La distraída firma deBorges

“Quien a buen árbol se acerca buena sombra lo cobija”, advierte un sabio refrán popular. Hoy, más que nunca, este decir cobra renovada vigencia. En estos tiempos de redes sociales y vertiginosa difusión es INDISPENSABLE compartir con el orbe entero cualquier cercanía, contacto o mera coincidencia en el espacio-tiempo que uno haya tenido con alguna celebridad o persona eminente. De esa savia chupará nuestro frágil ego para sobrevivir al escrutinio del monstruoso ojo que nunca duerme. Porque entre esas redes se debate nuestra existencia virtual, como sardina en atarraya. Hoy me toca a mí farolear, alardeando de un encuentro cercano que tuve con Jorge Luis Borges, ¡nada menos!

Corría el año 1969 y era yo un joven estudiante de Literatura Hispanoamericana en la Universidad de Columbia, Nueva York. En pleno auge de contracultura hippie y manifestaciones contra la guerra de Vietnam, Borges y otros notables habían sido invitados a participar en un panel de sesudas conferencias. Después de dictar la suya, alguien del público le gritó improperios por haber aceptado una medalla del dictador augusto Pinochet y lo amenazó con pegarle un ladrillazo en la cabeza si se lo encontraba por la calle. El incidente hizo que Borges se retirara discretamente, dando por terminado el encuentro. Yo llevaba conmigo un ejemplar de su Historia Universal de la Infamia y todo parecía indicar que, al cancelarse la sesión, se quedaría sin dedicatoria.

Masticando mi frustración encaminé mis pasos hacia el West End Bar con intención de tomarme unas cervezas, pero antes sentí necesidad de ir al baño. Apenas me había posicionado yo frente a uno de los orinales cuando veo llegar al mismísimo Borges, ayudado por el Decano de Estudios Graduados que lo guiaba sosteniéndolo del brazo.

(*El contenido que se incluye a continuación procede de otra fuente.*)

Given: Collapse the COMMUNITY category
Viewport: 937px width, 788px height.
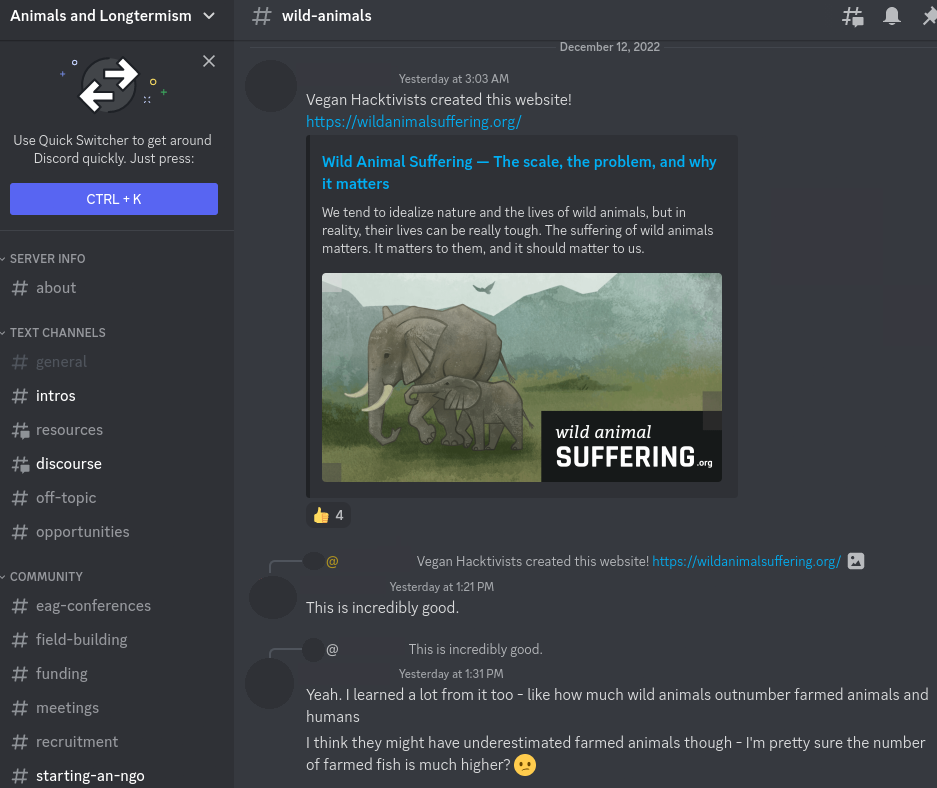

Inmediatamente guardé lo mío y me subí la cremallera. Con el corazón saltándome de alegría, esperé con mi ejemplar de Historia Universal de la Infamia en la mano a que cesara el menguado y vacilante chorro del gran escritor para pedirle su firma. Pero pudo más mi juvenil impaciencia. Aun antes de que Borges hubiera acabado del todo ya estaba yo poniéndole el libro abierto frente a los ojos ciegos.

–¿Me lo hace único, Maestro?– imploré, recordando una frase que había visto en algún lado.

–Como no– murmuró Borges, divertido. Con mucho gusto. Deme un bolígrafo y se lo firmo.

Busqué y rebusqué desesperado entre mis cosas pero no encontré ni bolígrafo ni pluma fuente ni nada para escribir. Tampoco el Decano tenía uno –mucho menos Borges, que ya hacía años que dictaba en voz alta sus escritos. Entonces, haciendo gala del humor que lo caracterizaba, me ofreció una curiosa alternativa:

–Si quiere se lo meo…

No dudé ni un instante:

–Para mí sería un honor, Maestro.

Borges sacudió distraídamente y unas pocas gotas cayeron sobre el papel.

Pasados los años su rastro amarillea pero aun sigue visible. El valor de este ejemplar único es ya incalculable, acrecentándose cuanto más “vintage” se pone. Algún día llegará a superar, inclusive, al tan afamado chicle de Britney Spears, estoy seguro. Munido de una prueba de ADN que certifique la autenticidad de las gotas, me propongo llevarlo a una subasta de Sothesby’s. Cuando lo haga seré famosillo yo también, salpicado por la grandeza de este genio de la literatura universal.